The strategy was quite clear — “The biggest referral office within the Sotheby’s network is India and not the US any longer,” said George Azar, Chairman and CEO of Gulf Sotheby’s International Realty. “The second highest traffic on the Sotheby’s website comes from India after the US, and China is third. “At the same time, our office had no presence within the community of high net worth Indian buyers here, absolutely no client base. That we needed to change and change fast.
“What SPF had was an existing business with strong connections to Indian buyers here and back in India, especially among those who bought property in Dubai. Our buyout of SPF was to use those contacts to not just keep them looking at options in Dubai but — through our global network of 880 offices — even outside of Dubai.”
For the moment, there are quite a few Indians buying up property in Dubai, with the latest Dubai Land Department stats noting their exposures at Dh12 billion in the first half of 2017. That puts them just behind UAE nationals, who collectively spent Dh15 billion.
According to Ranjeet Chavan, one of the founder partners at SPF Realty, there is plenty more to tap among high net worth Indian buyers. “Property buying within India is going through a bit of a challenging time, with Rera — Real Estate (Regulation and Development) Act — and also with GST (goods and service tax). Before Rera, Indian developers would use buyers money to construct … now those funds are going into escrow. This will eventually separate the men from the boys where these developers are concerned.
“For the short-term, this could set back (high net worth) Indians investing in property within India by three to four years. They could seek alternatives outside, and that gives us an even better chance to penetrate that market.”
Some of the biggest developers in Dubai are going all out to keep as much of the Indian fund flow circulating within the Dubai property market. According to market sources, the first three months did see a sharp spike and coinciding with the uncertainties set off by the demonetisation drive launched by the Indian government from November 8. Since then those levels have more or less been maintained.
For Gulf Sotheby’s — for whom this is the third major acquisition in recent years — playing its part in big-ticket property purchases is the name of the game. It was there when the deal was signed for a Dh100 million villa up at Emirates Hills and another for Dh90 million. And more are emerging from the pipeline, according to Azar.
But isn’t Gulf Sotheby’s better placed within the ready property space than selling off-plan? “That’s not true — we do off-plan a lot. We had 1/JBR exclusively for two years and sold nearly 80 per cent of the released stock,” said Azar. “We achieved rates of Dh3,200 a square foot for DP (Dubai Properties and the builder of 1/JBR), and sold penthouses for Dh35 million to Dh36 million.”

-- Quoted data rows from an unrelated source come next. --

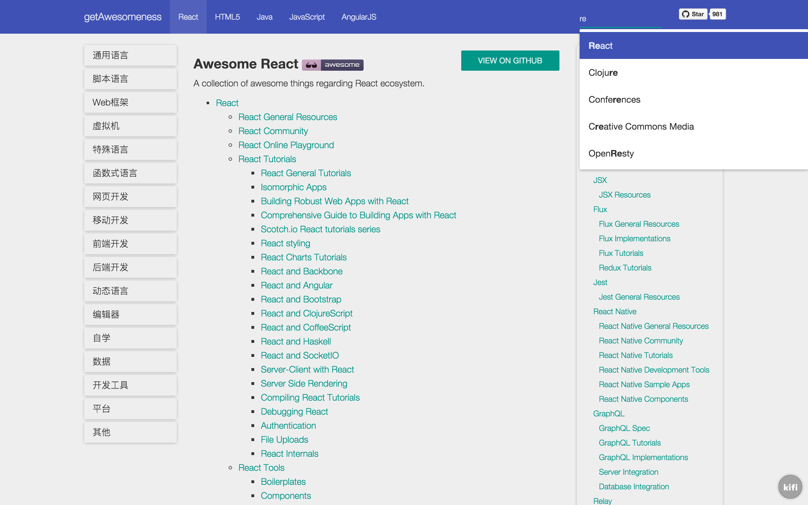Click the awesome sunglasses badge
Viewport: 808px width, 505px height.
pyautogui.click(x=333, y=65)
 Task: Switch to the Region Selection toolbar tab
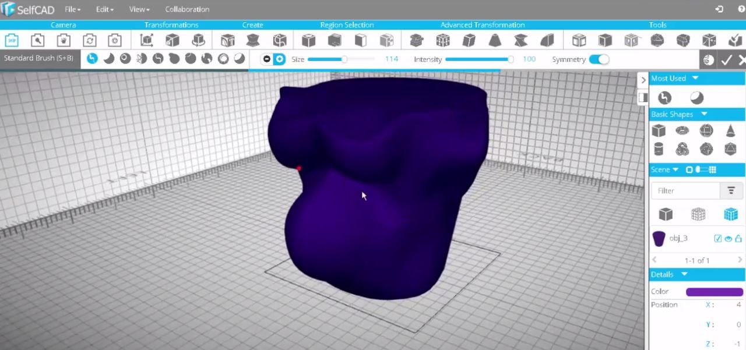[x=347, y=24]

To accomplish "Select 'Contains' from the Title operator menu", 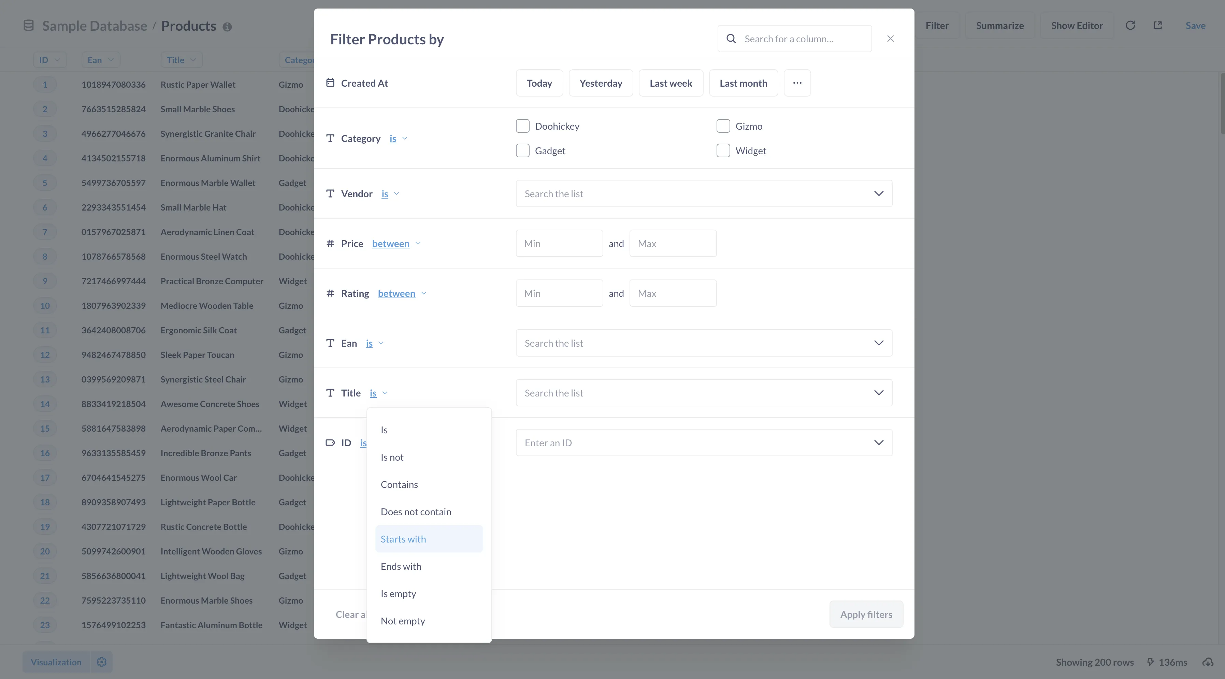I will [x=399, y=484].
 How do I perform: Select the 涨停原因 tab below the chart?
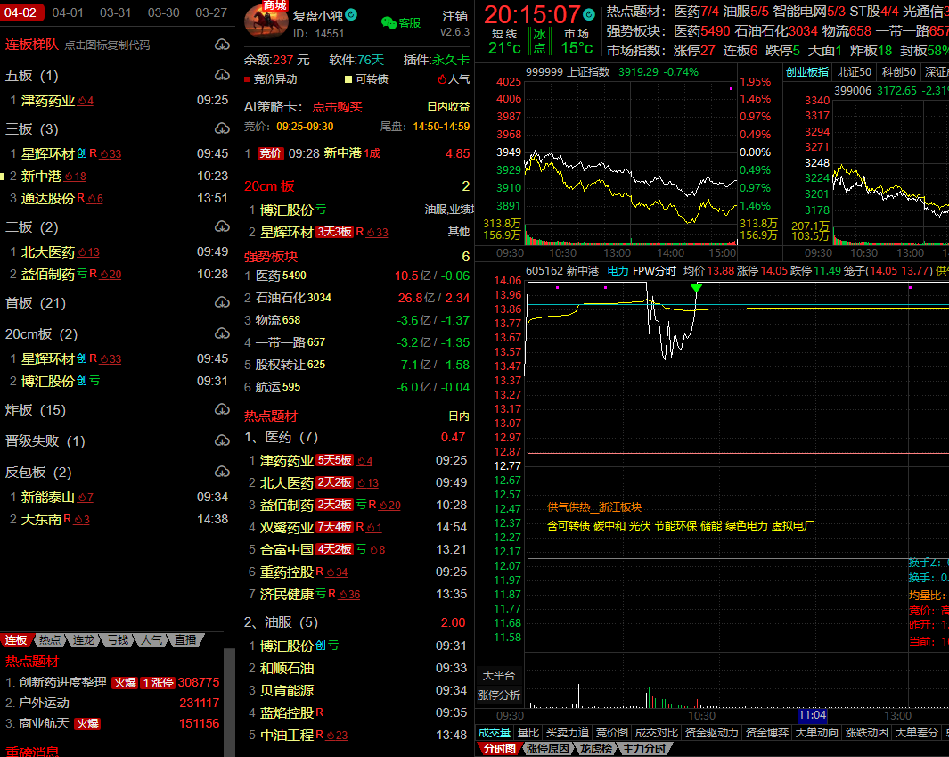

Overseas investor interest will continue to be there for Dubai property given that yields still range above 6 per cent on average, and “even up to 10 per cent net on rental yields free of taxes”.
“Our average selling price globally has been $1.3 million whereas most of the competition would be averaging $400,000,” said Azar. “For the Dubai entity we have done over a Dh1 billion so far this year. And for the whole of last year we did a bit more above Dh1 billion. We are hopefully going to grow by 100 per cent this year.
“I don’t buy the argument that Dubai realty is not selling as fast. My target for the next three years is to tell the market we’ve done Dh5 billion worth of sales and Dh200 million of revenues. We are not thinking of anything else.”